- Kemasan seragam dinilai memudahkan pemalsuan dan peredaran rokok ilegal.
- Industri legal terancam, dari pangsa pasar hingga potensi efisiensi tenaga kerja.
- Cukai negara berisiko tergerus jika produk ilegal makin marak.
Suara.com - Rencana pemerintah menyeragamkan kemasan produk tembakau dan rokok elektronik melalui Rancangan Peraturan Menteri Kesehatan (RPMK) tentang Pencantuman Peringatan Kesehatan dan Informasi pada Produk Tembakau dan Rokok Elektronik menuai perhatian dari pelaku industri dan ekonom.
Kebijakan tersebut dinilai tidak hanya berpotensi mengubah wajah produk rokok dan vape di pasaran, tetapi juga dapat memunculkan persoalan baru dari sisi ekonomi, mulai dari meningkatnya peredaran produk ilegal, tergerusnya perlindungan Hak Kekayaan Intelektual (HKI), hingga potensi penurunan penerimaan negara dari cukai.
Ekonom Institute for Development of Economics and Finance (Indef) Esther Sri Astuti mengatakan penyeragaman kemasan justru berisiko membuat produk ilegal semakin mudah dipalsukan.
“Dampak negatifnya, kemasan yang seragam akan mempermudah pemalsuan sehingga peredaran produk tanpa pita cukai resmi bisa meningkat. Regulasi ini juga dapat melemahkan Hak Kekayaan Intelektual atas merek produk tembakau,” kata Esther, dikutip Rabu (2/9/2026).
Menurutnya, persoalan HKI juga perlu menjadi perhatian pemerintah. Pasalnya, perlindungan terhadap merek telah memiliki dasar hukum melalui Undang-Undang Nomor 20 Tahun 2016 tentang Merek dan Indikasi Geografis.
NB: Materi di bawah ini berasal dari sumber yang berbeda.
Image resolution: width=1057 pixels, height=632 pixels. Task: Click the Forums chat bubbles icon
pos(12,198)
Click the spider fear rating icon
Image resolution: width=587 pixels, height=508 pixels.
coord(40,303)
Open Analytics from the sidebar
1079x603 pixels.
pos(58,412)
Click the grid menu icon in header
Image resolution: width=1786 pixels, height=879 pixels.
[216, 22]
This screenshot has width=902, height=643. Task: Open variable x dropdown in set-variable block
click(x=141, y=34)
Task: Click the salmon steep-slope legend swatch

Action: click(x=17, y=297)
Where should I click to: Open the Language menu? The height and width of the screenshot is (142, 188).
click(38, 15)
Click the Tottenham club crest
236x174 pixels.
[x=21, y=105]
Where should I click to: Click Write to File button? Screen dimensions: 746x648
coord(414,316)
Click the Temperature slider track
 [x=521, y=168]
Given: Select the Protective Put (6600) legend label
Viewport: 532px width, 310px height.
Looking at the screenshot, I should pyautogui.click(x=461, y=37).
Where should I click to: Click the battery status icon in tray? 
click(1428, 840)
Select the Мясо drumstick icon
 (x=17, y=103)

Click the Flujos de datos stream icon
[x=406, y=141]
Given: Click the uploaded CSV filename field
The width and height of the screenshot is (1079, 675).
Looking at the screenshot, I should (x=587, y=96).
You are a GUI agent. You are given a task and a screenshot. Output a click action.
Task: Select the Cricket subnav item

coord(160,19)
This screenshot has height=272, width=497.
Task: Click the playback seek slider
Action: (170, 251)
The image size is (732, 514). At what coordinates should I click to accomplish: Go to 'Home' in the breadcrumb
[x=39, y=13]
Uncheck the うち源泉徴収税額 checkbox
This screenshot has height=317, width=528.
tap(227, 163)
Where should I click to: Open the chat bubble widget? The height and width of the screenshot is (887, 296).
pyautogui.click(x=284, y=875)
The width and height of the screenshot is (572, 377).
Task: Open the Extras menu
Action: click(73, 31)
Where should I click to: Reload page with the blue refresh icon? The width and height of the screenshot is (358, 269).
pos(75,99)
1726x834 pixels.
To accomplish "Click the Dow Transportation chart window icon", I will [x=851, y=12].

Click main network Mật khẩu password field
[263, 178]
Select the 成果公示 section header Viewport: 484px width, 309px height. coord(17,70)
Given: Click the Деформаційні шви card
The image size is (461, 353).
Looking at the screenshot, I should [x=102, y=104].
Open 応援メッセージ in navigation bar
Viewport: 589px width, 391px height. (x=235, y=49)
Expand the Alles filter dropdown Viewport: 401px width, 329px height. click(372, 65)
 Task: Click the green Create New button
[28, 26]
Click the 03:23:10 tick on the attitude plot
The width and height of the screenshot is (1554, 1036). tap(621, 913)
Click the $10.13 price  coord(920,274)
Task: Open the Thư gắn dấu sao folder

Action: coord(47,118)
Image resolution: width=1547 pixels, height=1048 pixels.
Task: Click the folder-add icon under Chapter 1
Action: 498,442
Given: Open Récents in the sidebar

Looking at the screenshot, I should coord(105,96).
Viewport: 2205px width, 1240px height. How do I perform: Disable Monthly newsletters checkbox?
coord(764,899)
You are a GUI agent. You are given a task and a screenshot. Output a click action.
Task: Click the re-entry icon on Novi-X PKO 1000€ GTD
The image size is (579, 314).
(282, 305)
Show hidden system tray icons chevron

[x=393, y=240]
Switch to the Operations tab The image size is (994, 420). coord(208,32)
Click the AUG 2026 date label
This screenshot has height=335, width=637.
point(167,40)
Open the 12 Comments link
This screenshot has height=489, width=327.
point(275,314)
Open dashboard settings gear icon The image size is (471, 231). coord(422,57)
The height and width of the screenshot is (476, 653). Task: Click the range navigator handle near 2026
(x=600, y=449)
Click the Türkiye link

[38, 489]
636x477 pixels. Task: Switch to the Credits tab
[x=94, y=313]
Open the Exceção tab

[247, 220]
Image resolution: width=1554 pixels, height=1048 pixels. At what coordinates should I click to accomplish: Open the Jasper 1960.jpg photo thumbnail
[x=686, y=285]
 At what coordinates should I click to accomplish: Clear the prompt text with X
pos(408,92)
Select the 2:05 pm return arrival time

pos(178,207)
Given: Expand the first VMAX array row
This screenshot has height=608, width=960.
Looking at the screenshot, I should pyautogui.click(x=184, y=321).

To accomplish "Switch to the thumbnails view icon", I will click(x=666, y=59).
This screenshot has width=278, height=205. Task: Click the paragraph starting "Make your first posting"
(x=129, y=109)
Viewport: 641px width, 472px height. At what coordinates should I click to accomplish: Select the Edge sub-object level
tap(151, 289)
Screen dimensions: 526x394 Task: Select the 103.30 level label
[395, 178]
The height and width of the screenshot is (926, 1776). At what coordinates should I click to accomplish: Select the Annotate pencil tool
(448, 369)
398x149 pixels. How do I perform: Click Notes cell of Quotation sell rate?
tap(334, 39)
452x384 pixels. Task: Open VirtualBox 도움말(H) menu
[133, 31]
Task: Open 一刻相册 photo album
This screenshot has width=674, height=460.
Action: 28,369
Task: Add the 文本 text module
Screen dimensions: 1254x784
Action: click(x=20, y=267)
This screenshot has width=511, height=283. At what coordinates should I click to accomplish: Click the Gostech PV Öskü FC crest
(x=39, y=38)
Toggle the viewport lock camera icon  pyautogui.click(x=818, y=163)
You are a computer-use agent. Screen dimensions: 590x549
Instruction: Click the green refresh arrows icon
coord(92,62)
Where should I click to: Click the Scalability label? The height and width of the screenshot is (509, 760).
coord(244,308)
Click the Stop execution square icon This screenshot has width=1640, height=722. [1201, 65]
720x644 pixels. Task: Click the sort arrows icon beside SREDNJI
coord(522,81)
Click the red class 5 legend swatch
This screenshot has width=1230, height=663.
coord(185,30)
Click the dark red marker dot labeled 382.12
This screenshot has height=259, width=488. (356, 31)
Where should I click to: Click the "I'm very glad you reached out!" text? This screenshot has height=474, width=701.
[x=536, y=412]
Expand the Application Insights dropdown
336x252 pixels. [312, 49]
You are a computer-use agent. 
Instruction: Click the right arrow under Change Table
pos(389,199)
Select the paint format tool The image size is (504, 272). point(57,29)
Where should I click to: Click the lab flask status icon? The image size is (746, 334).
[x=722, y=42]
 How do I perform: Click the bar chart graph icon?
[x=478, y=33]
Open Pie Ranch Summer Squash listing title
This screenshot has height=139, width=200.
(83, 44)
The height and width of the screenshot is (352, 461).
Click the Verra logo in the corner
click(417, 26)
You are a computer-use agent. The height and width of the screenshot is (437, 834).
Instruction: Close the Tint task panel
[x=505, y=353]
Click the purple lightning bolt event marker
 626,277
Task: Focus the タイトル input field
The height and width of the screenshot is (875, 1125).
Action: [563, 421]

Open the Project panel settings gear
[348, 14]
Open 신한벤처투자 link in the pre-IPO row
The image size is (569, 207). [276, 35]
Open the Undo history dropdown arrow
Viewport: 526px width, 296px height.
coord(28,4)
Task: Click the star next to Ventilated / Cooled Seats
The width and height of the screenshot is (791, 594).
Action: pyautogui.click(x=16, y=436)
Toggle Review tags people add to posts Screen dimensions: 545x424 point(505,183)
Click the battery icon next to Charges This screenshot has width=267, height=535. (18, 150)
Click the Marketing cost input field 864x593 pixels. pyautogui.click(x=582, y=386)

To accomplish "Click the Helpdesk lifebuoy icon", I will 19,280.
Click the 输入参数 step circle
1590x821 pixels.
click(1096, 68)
Esther menilai, apabila desain dan identitas produk dibuat semakin seragam, ruang bagi pemalsuan produk dapat terbuka lebih lebar. Kondisi tersebut pada akhirnya dapat membuat produk resmi yang telah memenuhi berbagai kewajiban regulasi harus berhadapan dengan produk ilegal yang memiliki biaya produksi dan kepatuhan lebih rendah.
Maraknya produk ilegal juga berpotensi menekan kinerja industri produk tembakau dan rokok elektronik yang selama ini menjalankan kegiatan usaha secara resmi.
Jika produk ilegal semakin mudah masuk ke pasar dan ditawarkan dengan harga lebih murah, industri legal dapat kehilangan pangsa pasar. Tekanan terhadap penjualan tersebut pada akhirnya berpotensi mendorong perusahaan melakukan efisiensi, termasuk terhadap tenaga kerja.
“Dengan potensi masifnya produk ilegal di pasaran akibat kebijakan penyeragaman kemasan, industri produk tembakau akan menghadapi penurunan kinerja, yang dapat berujung pada efisiensi tenaga kerja,” jelas Esther.
Bukan hanya dunia usaha yang terdampak. Pemerintah juga berpotensi kehilangan penerimaan negara apabila konsumen beralih dari produk resmi ke produk ilegal.
Produk ilegal yang tidak menggunakan pita cukai resmi tidak memberikan kontribusi cukai sebagaimana produk legal. Artinya, semakin besar pangsa pasar ilegal, semakin besar pula potensi penerimaan negara yang hilang.
Atas dasar itu, Esther meminta pemerintah melakukan kajian dampak ekonomi secara transparan sebelum RPMK tersebut disahkan dan diterapkan secara luas.
“Hal ini demi melindungi daya saing industri di dalam negeri. Pemerintah juga perlu mengalihkan strategi pencegahan melalui kampanye edukasi yang lebih efektif daripada sekadar mengubah bentuk kemasan,” ucapnya.
Kekhawatiran serupa disampaikan Ketua Umum Asosiasi Personal Vaporizer Indonesia (APVI) Budiyanto. Menurut dia, persoalan kemasan tidak sebatas menyangkut tampilan visual produk.
Kemasan juga berfungsi sebagai sarana bagi konsumen untuk memperoleh informasi mengenai produk yang mereka beli.